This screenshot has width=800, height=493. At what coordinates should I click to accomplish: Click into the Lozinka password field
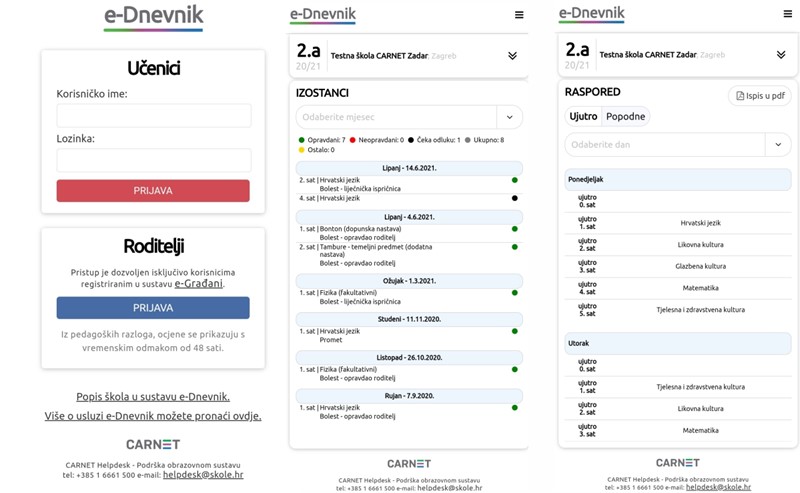[153, 160]
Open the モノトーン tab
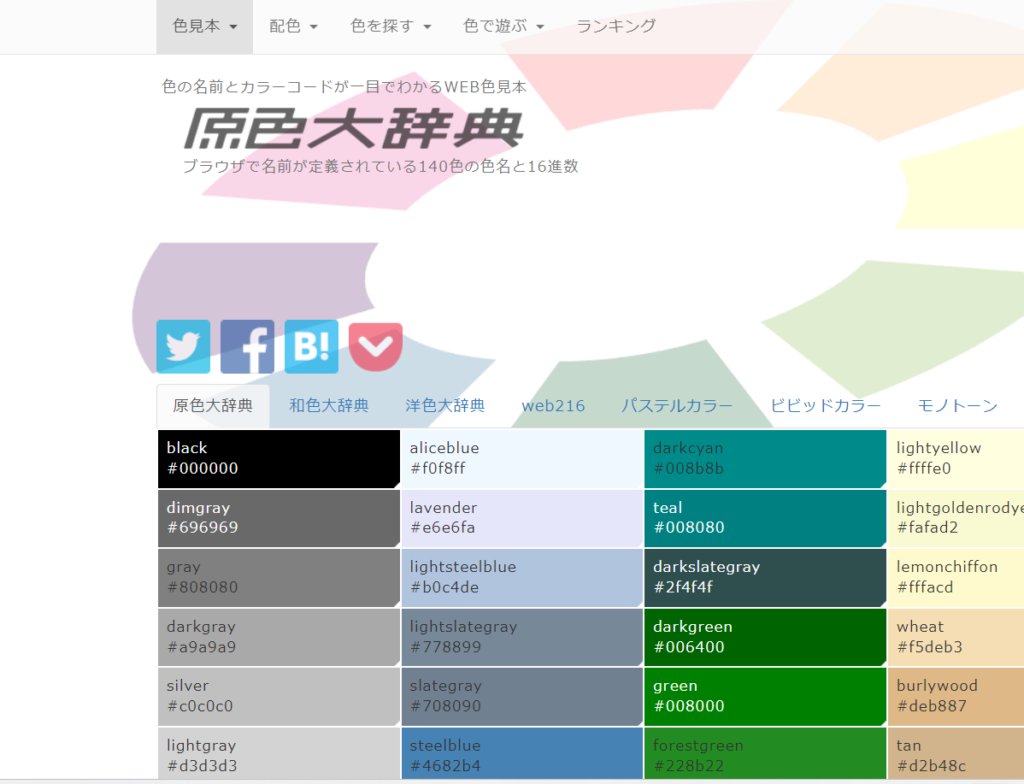 957,406
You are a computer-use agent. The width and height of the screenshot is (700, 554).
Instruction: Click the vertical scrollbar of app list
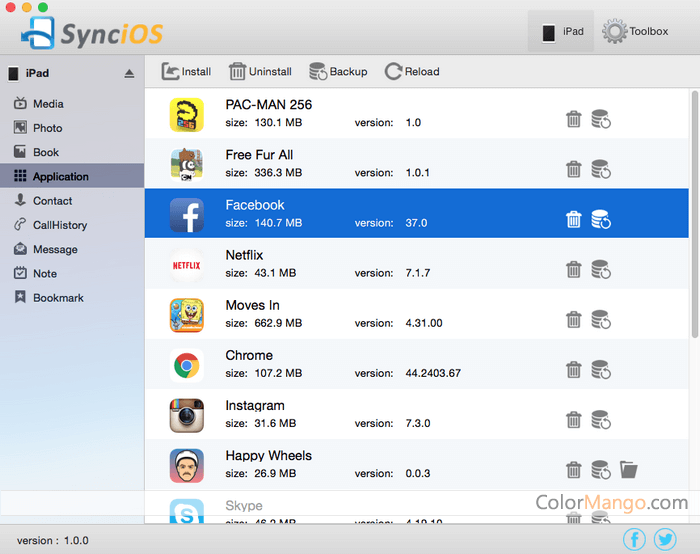click(x=694, y=215)
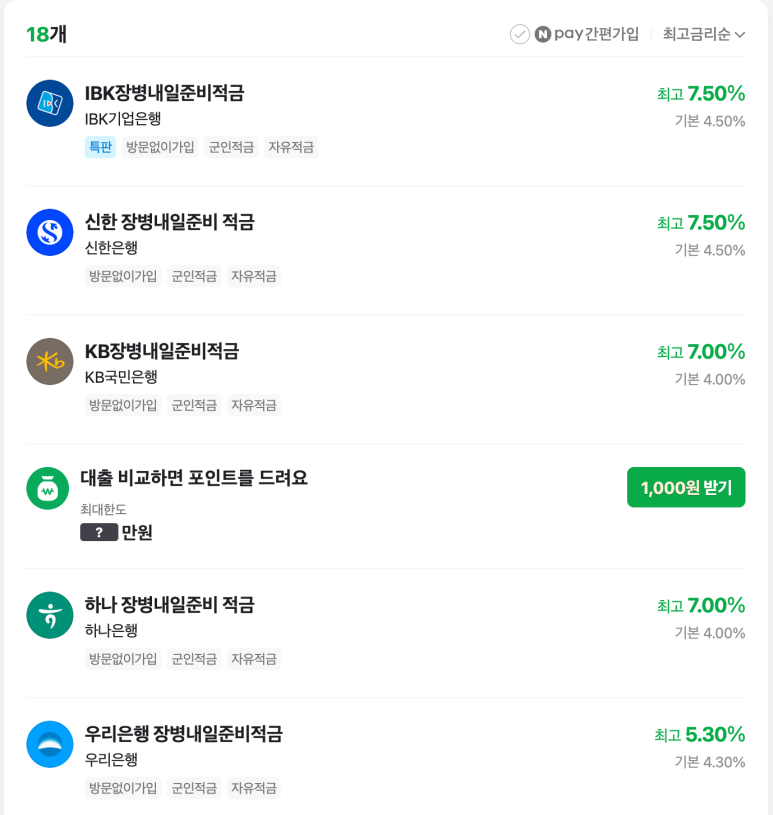Open IBK장병내일준비적금 product title
Screen dimensions: 773x815
164,94
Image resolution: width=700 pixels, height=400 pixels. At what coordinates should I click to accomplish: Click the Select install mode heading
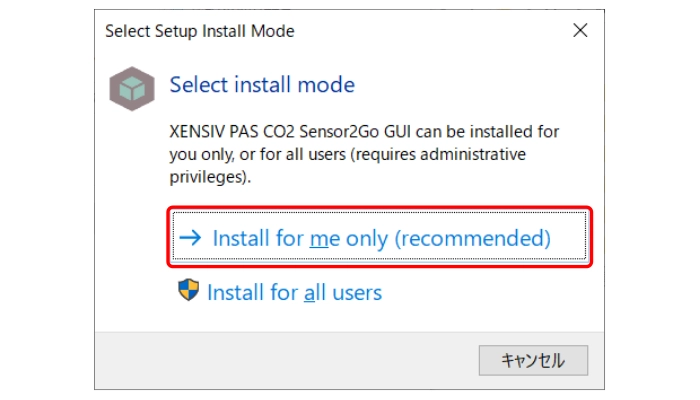[262, 84]
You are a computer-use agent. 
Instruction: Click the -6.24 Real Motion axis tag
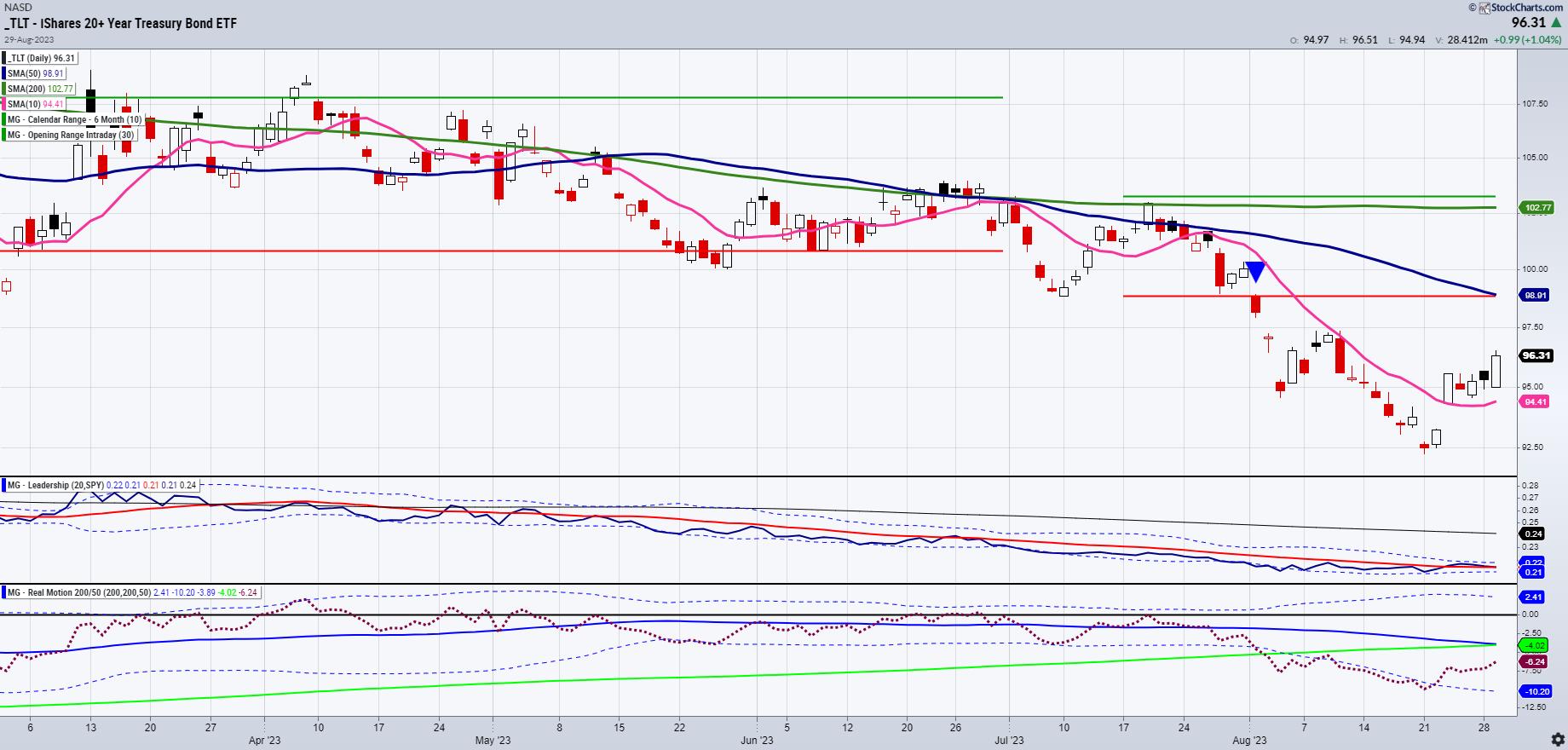click(1534, 661)
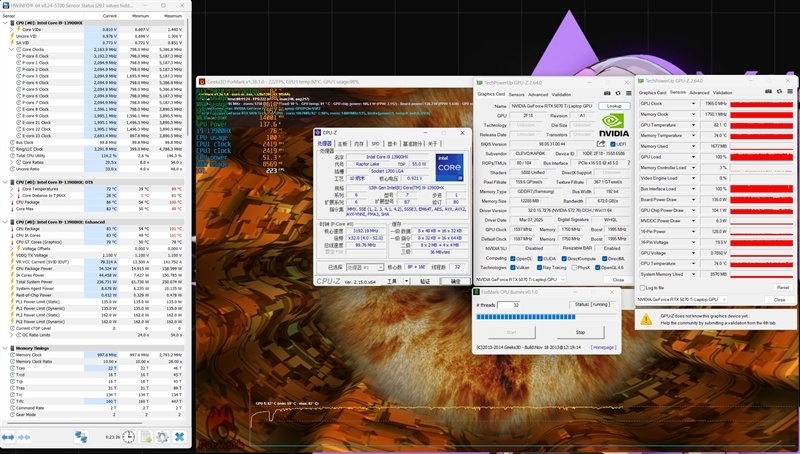The image size is (800, 454).
Task: Enable the Log to file checkbox
Action: 642,288
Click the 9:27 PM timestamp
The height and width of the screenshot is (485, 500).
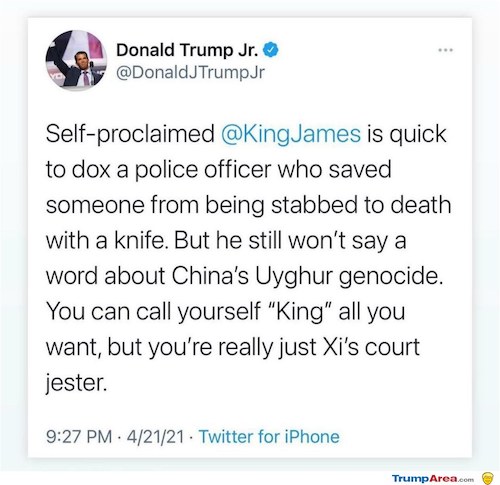tap(79, 437)
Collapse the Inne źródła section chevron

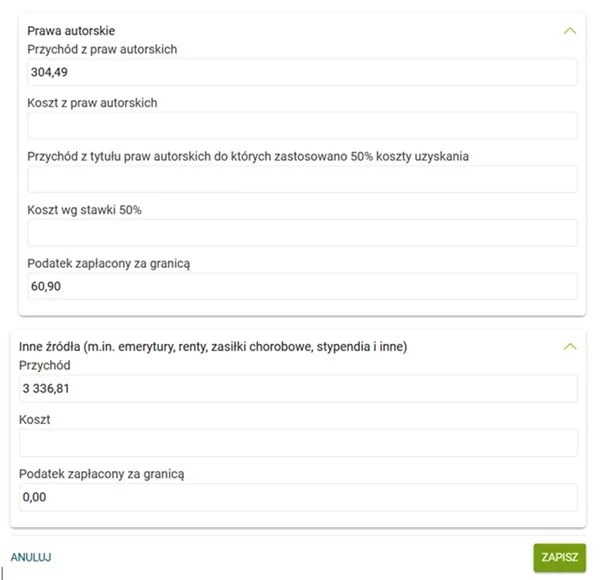pos(570,346)
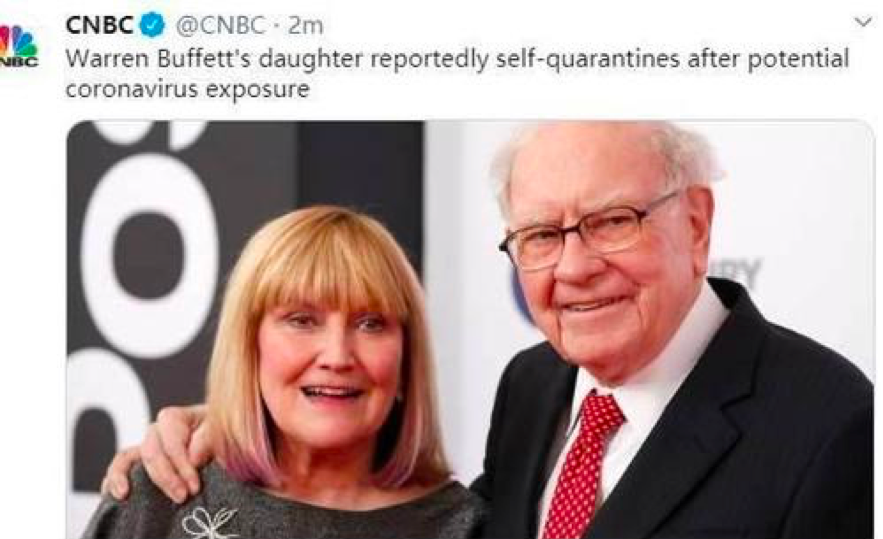
Task: Click the large white O letter backdrop
Action: coord(149,255)
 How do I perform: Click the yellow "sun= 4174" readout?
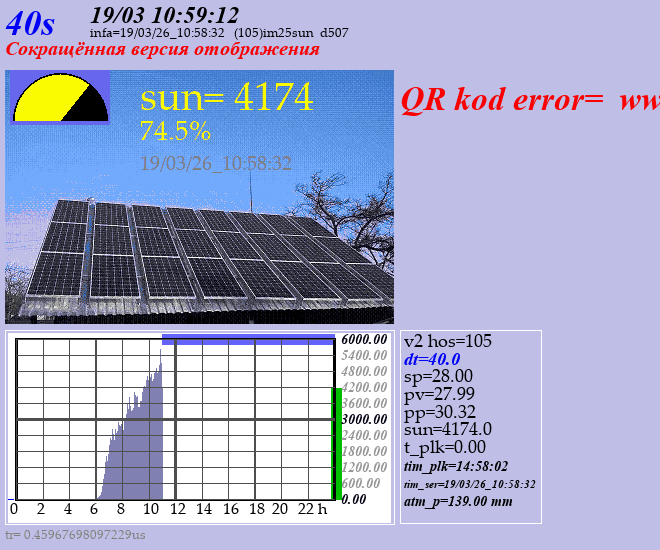227,97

= = = = = = =

> Problem to solve
Only the lines from the start of the material to the line with "You are a computer-use agent. The", inclusive, belong in the answer, printed exactly and free of pictures.

> Written answer
This screenshot has width=800, height=493. At what coordinates should I click to accomplish: Click into the Lozinka password field
[153, 160]
Open the モノトーン tab
 957,406
You are a computer-use agent. The width and height of the screenshot is (700, 554).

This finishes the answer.